* WHAT YOU SHOULD DO: Retype, exactly and with both ends included, the lines below from the one containing "This screenshot has" through the end; omit the pictures.

* RECORDS SHOWN:
───

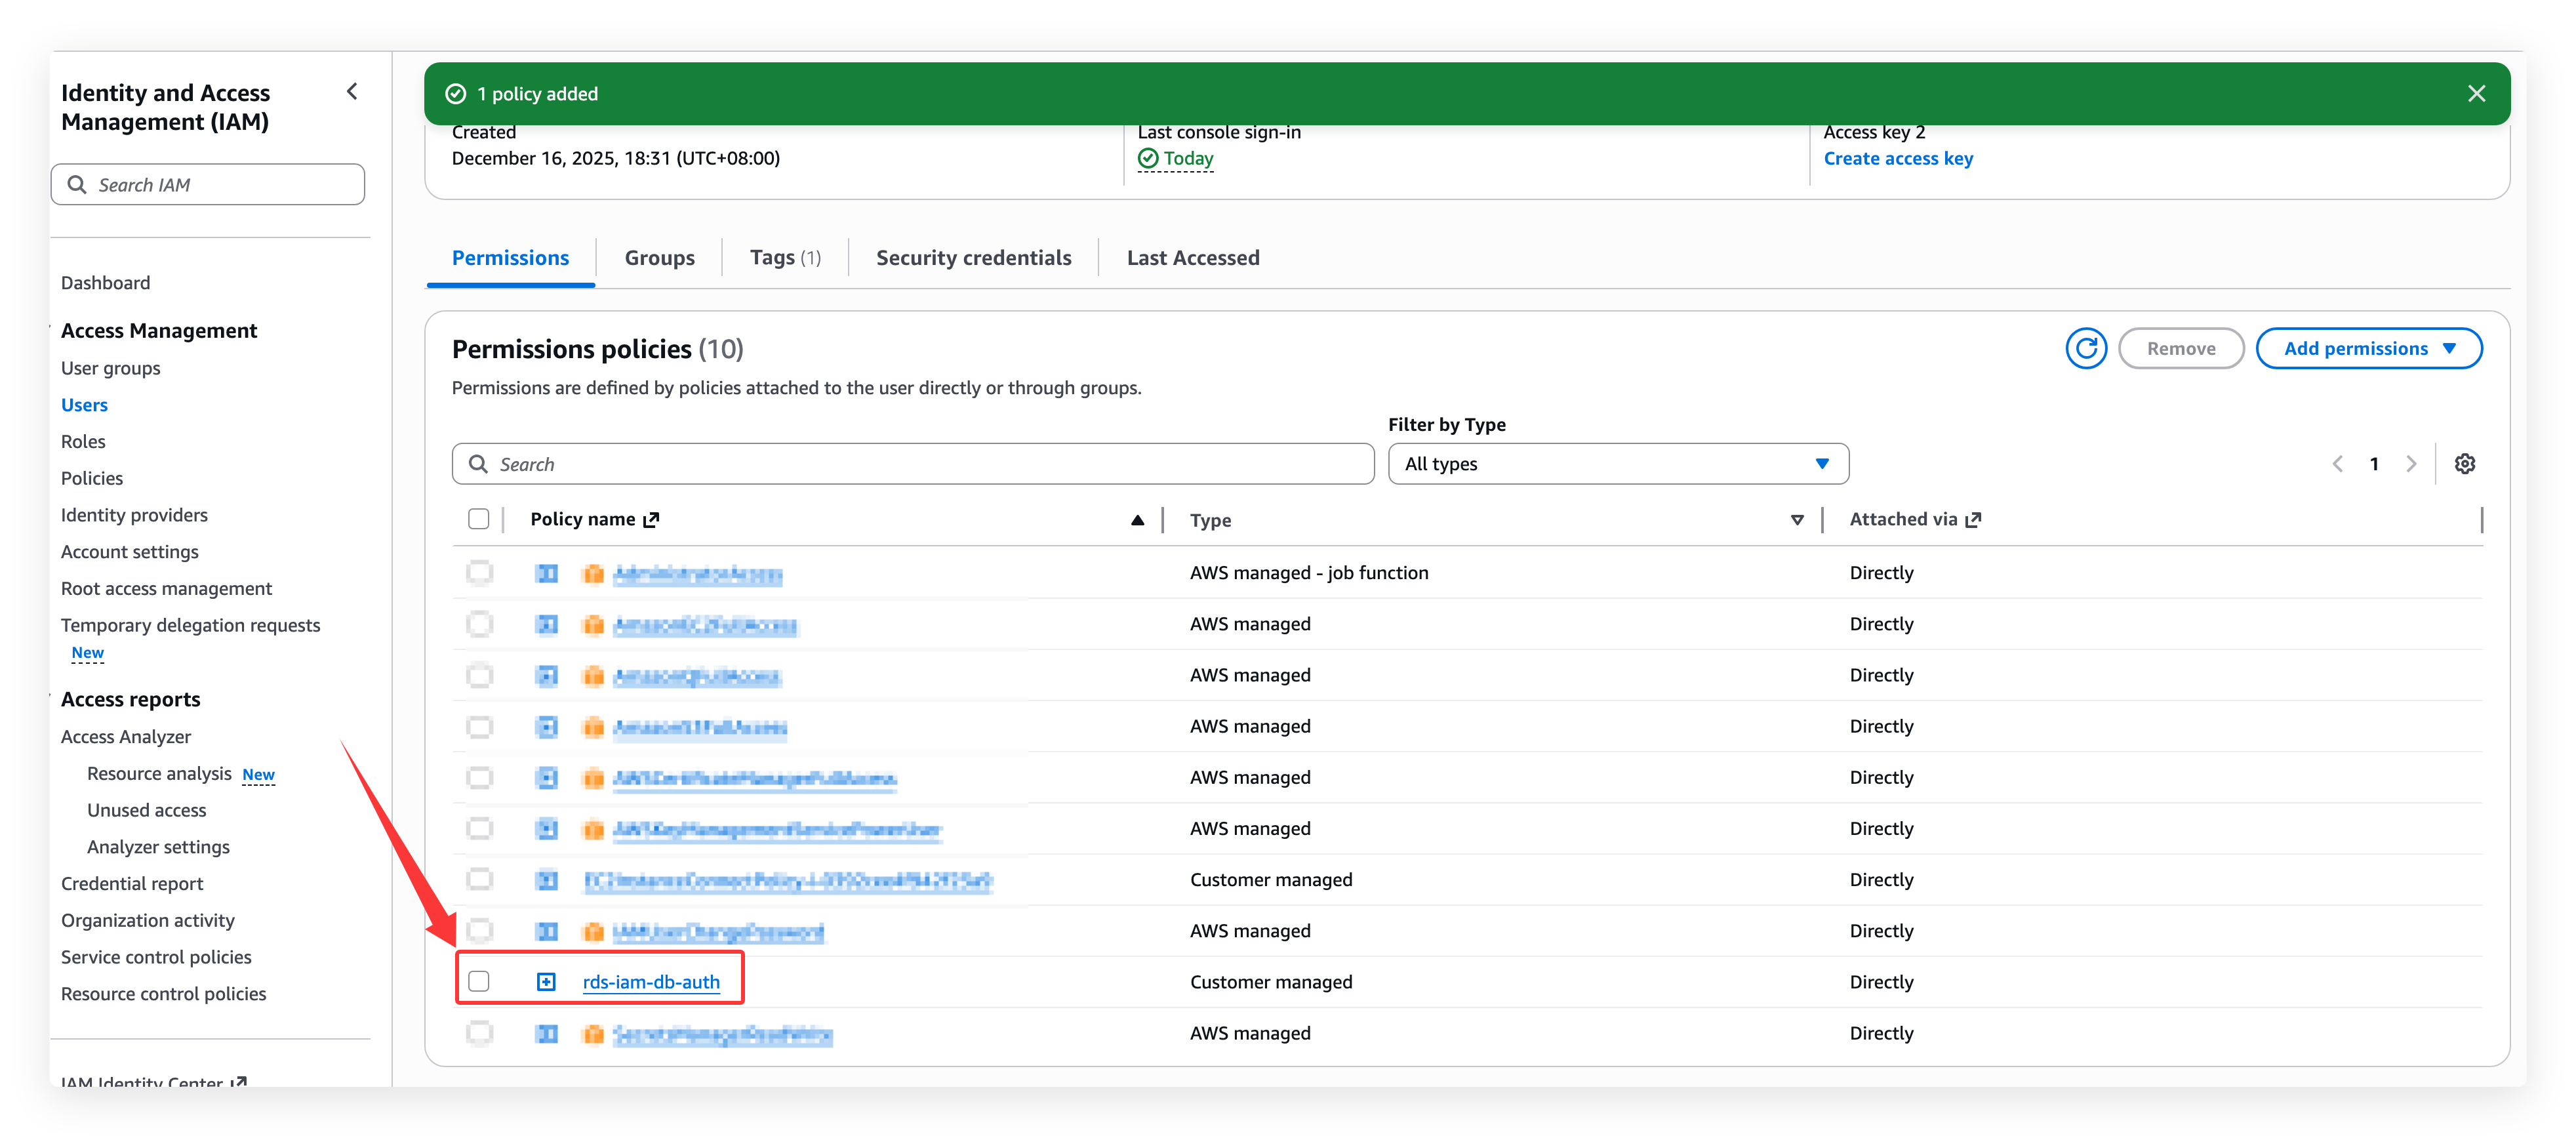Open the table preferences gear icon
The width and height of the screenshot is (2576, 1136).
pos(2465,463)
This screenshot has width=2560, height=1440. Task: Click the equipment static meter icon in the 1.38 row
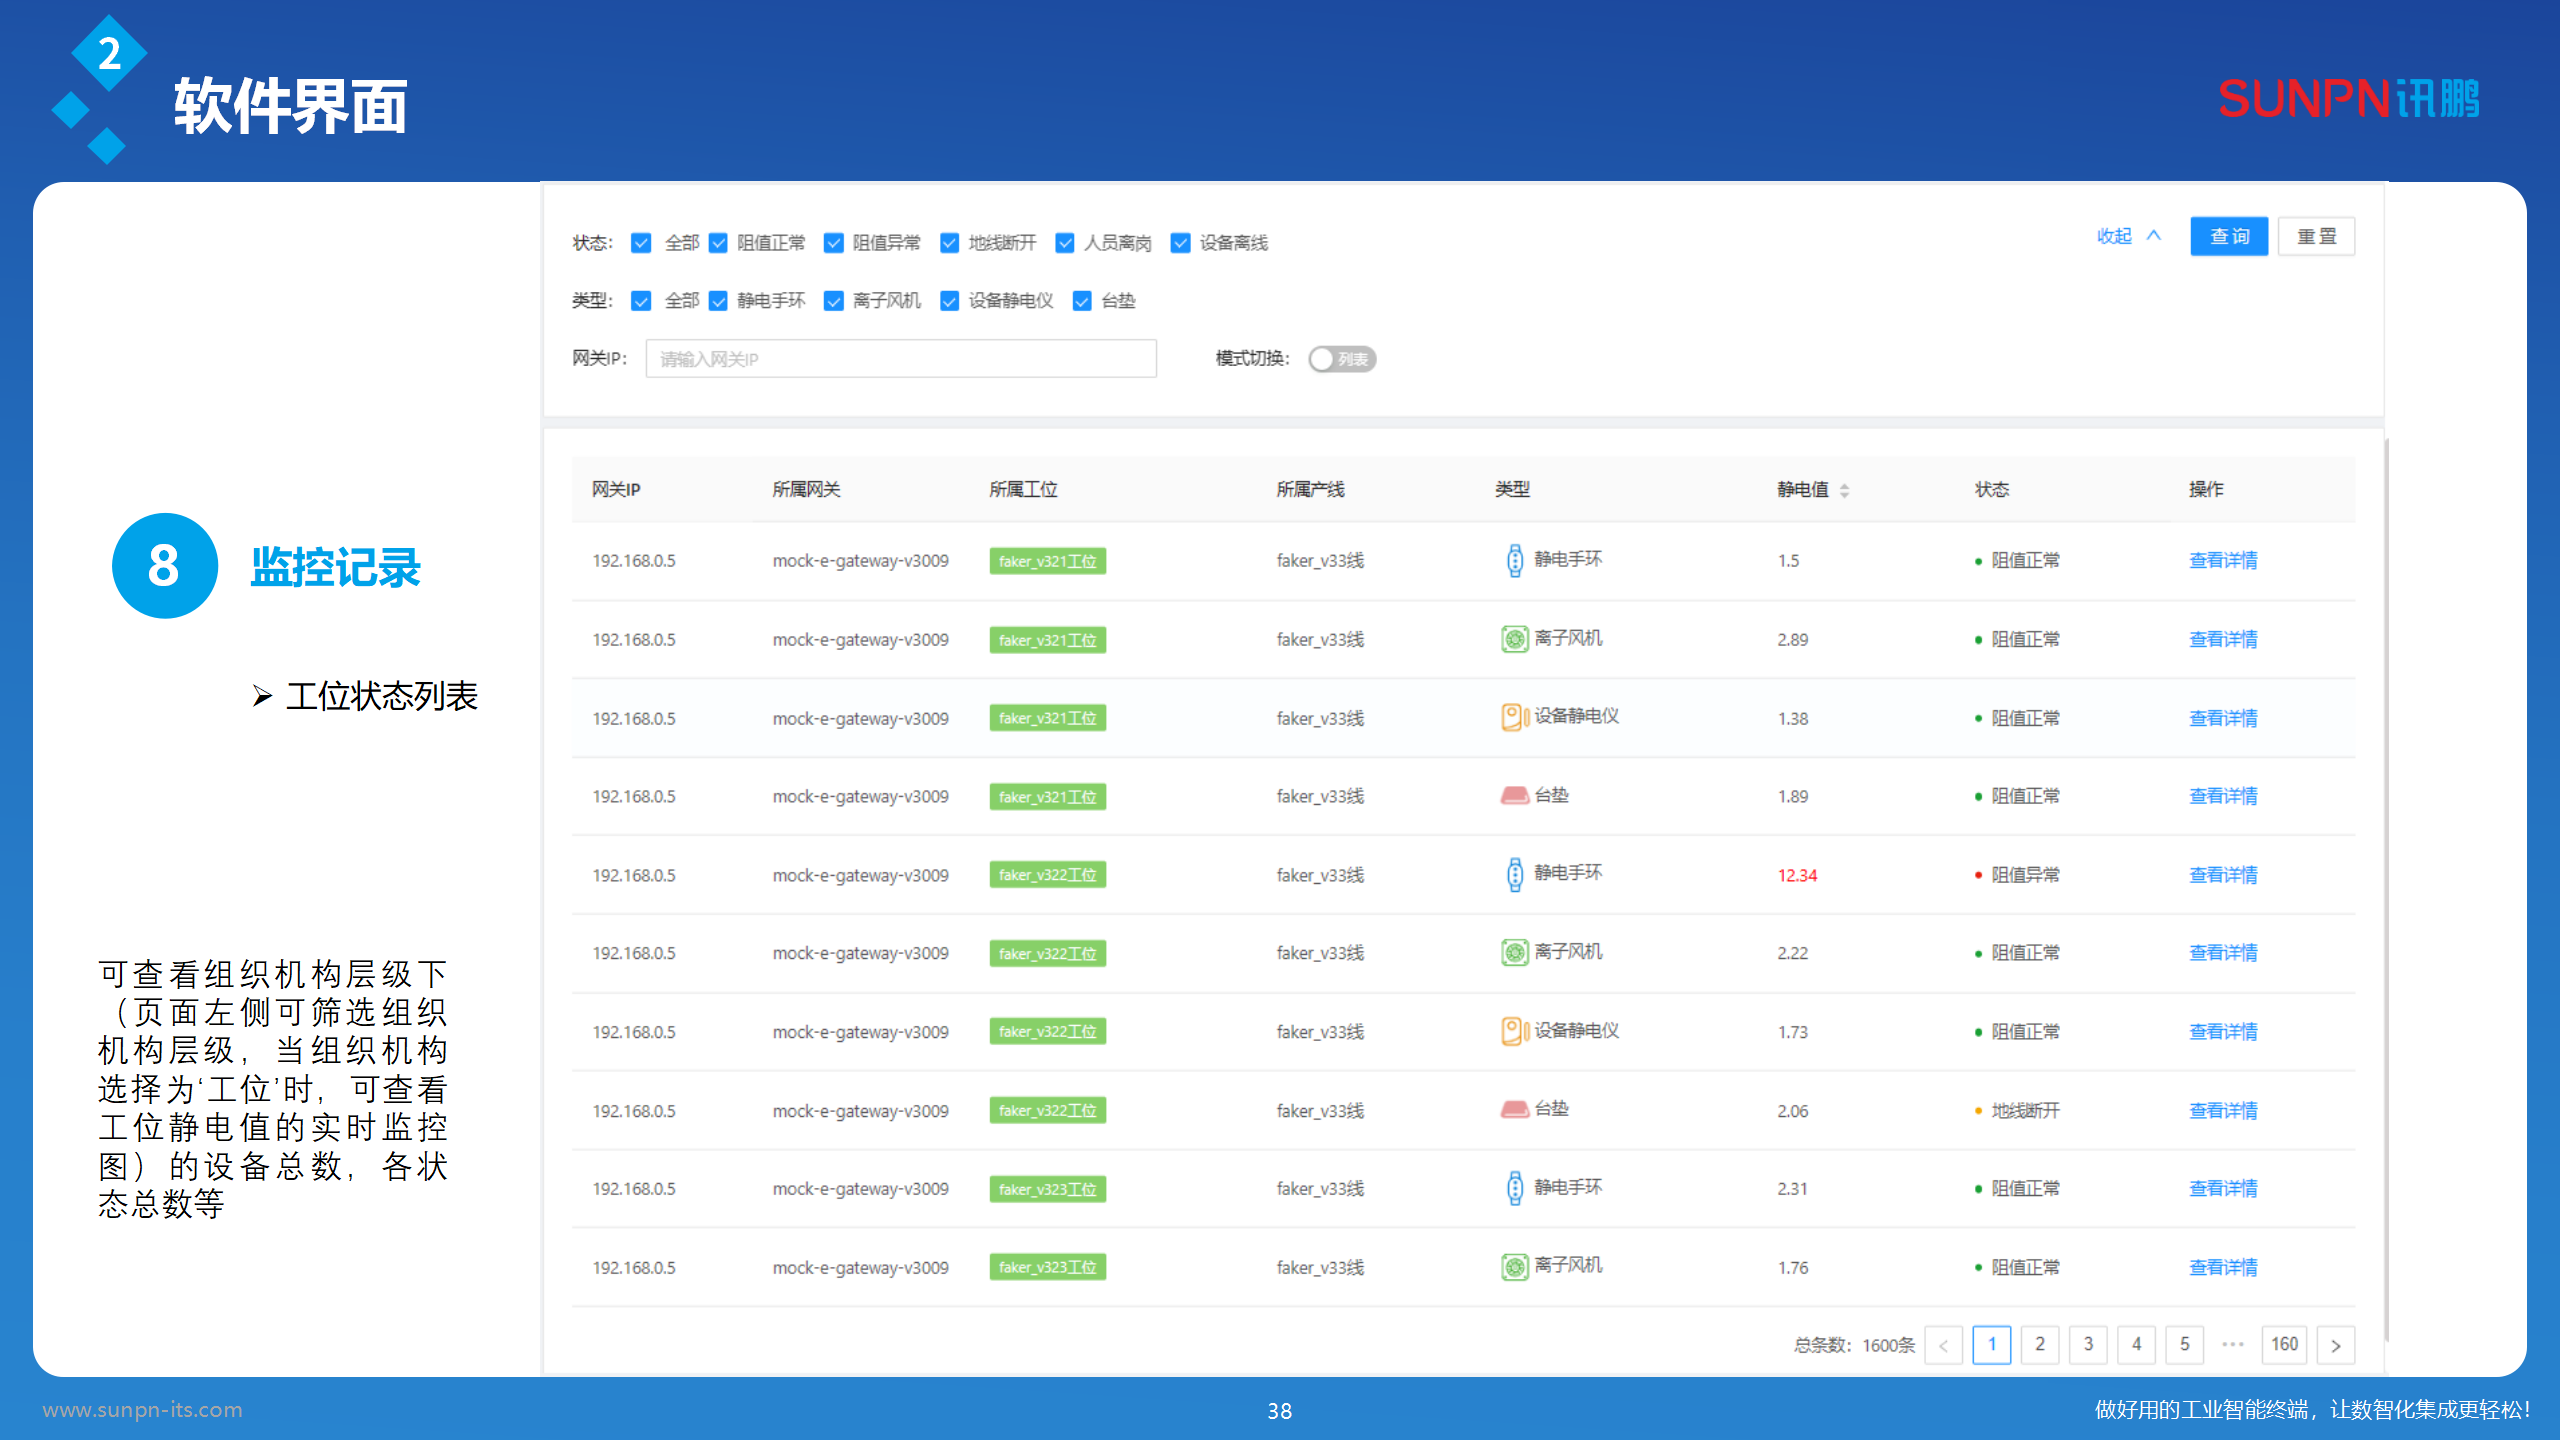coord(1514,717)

───

* FINISHED EXERCISE:
This screenshot has width=2560, height=1440. Task: Click the equipment static meter icon in the 1.38 row
coord(1514,717)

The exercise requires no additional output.